Efficiency record for an organic PV mini module
Organic photovoltaics has considerable benefits, such as environmentally friendly production and flexible modules. Yet, to promote market readiness, its efficiency must continue to be increased. Researchers at the Fraunhofer Institute for Solar Energy Systems ISE have achieved a certified efficiency value of 13.94 percent for a mini module, which is 9 square centimeters in size and has been created with organic solar cells. That’s a new world record in this category.
In September 2020, Fraunhofer ISE already broke a record for a cell that was 1 square centimeter in size. The research team has now combined nine of these organic solar cells to create a mini module and have achieved a record efficiency value for mini modules. Dr. Uli Würfel, Head of the Department Organic and Perovskite Photovoltaics at Fraunhofer ISE and lead researcher at the Freiburg Materials Research Center (FMF) at the University of Freiburg, is heading up the project: “We are really pleased at how the research is developing so positively and we’re optimistic that we will be able to make further improvements in the coming months.”
The potential of new organic absorber materials is first being tested on small areas in the lab, but now researchers must find ways to completely tap into this potential by creating efficient cells with larger areas. The ultimate goal is to use roll-to-roll methods, enabling solar modules to be produced in a similar manner as films.

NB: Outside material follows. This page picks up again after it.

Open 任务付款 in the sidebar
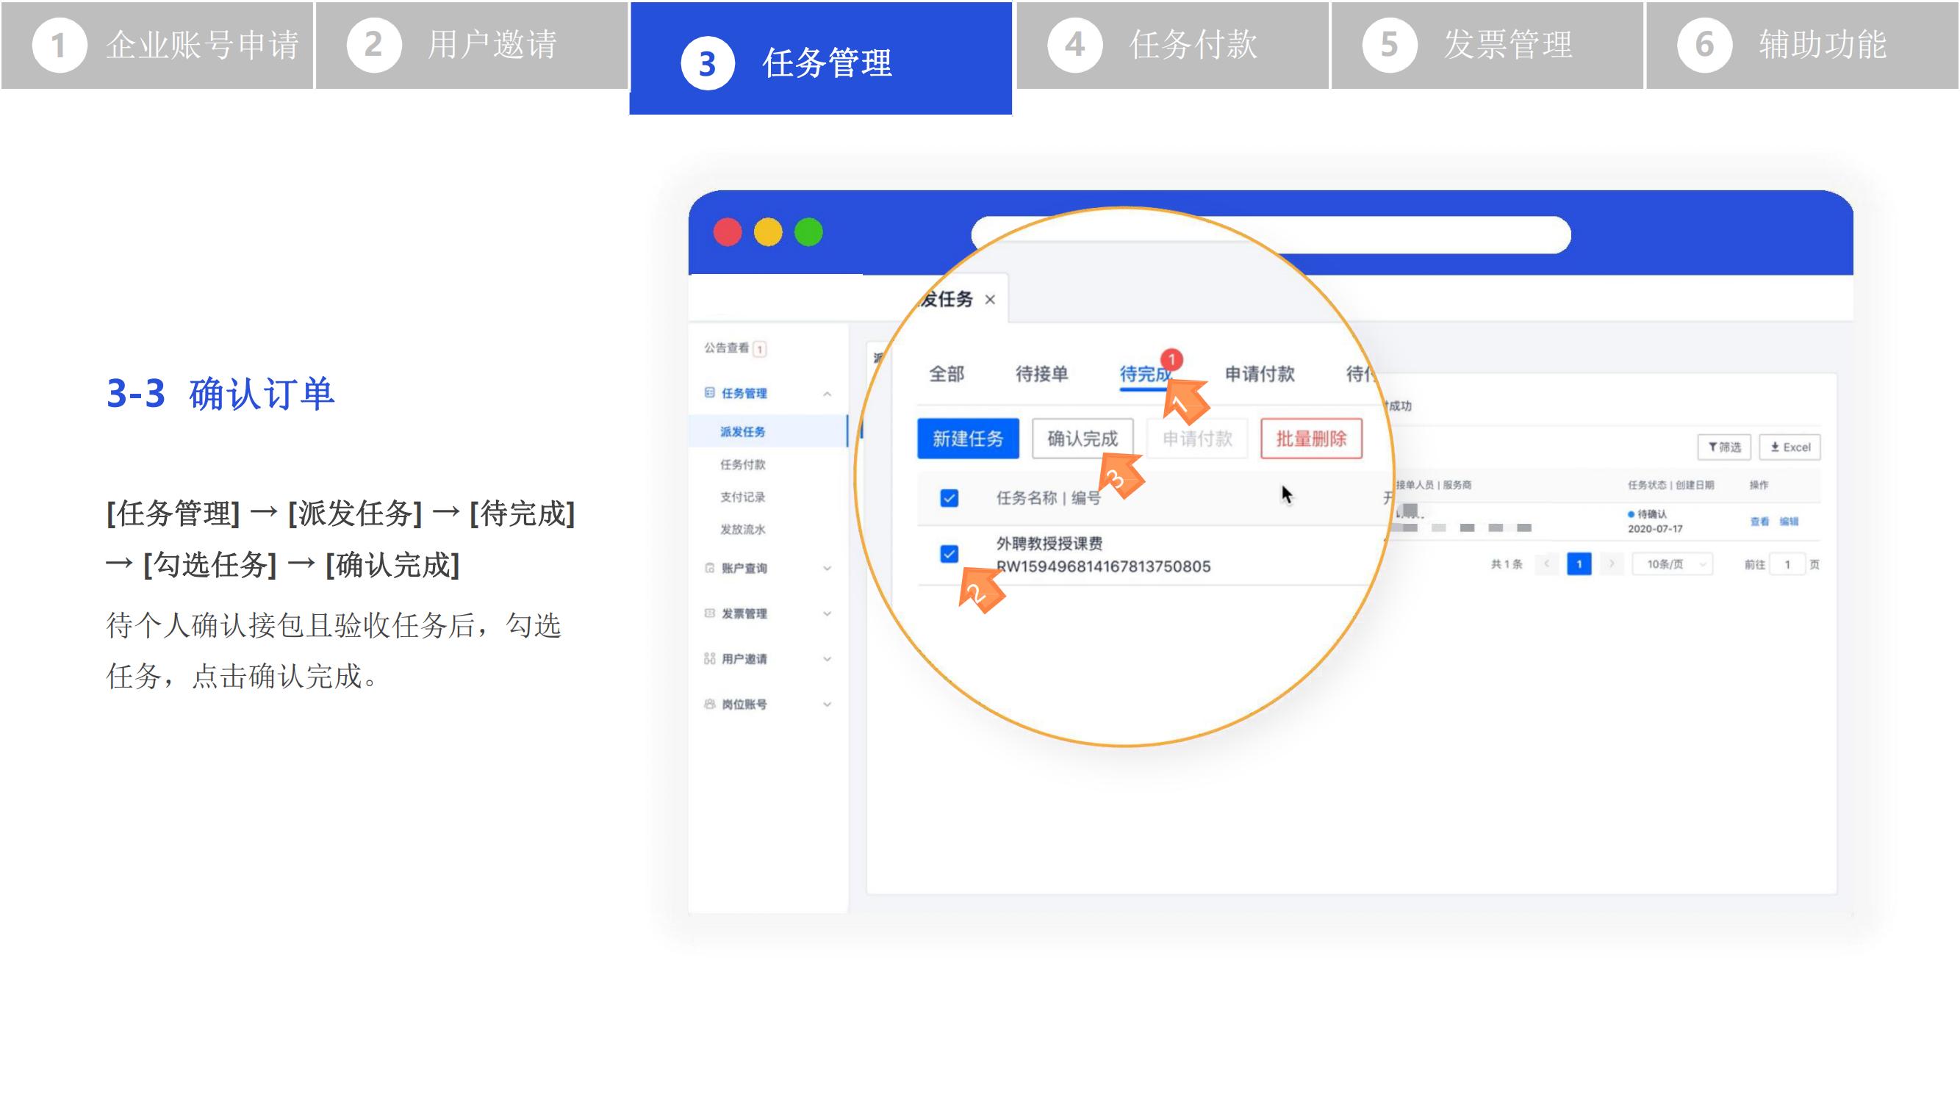Screen dimensions: 1960x1102 pos(743,464)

In the current PV modules made of glass, the organic solar cells have been interconnected using laser structuring. “We were so pleased that it worked straightaway,” says Dr. Jan Nekarda, Head of the Department Production Technology — Structuring and Metallization at Fraunhofer ISE in regard to the process. “Now we’re working on continuing to minimize scribe width.”
The work has been conducted as part of an internal research project, which builds on the results of the project “H2OPV - Organic Photovoltaics to Cover Water Reservoirs”, which was funded by the German Federal Ministry for Economic Affairs and Energy (BMWi).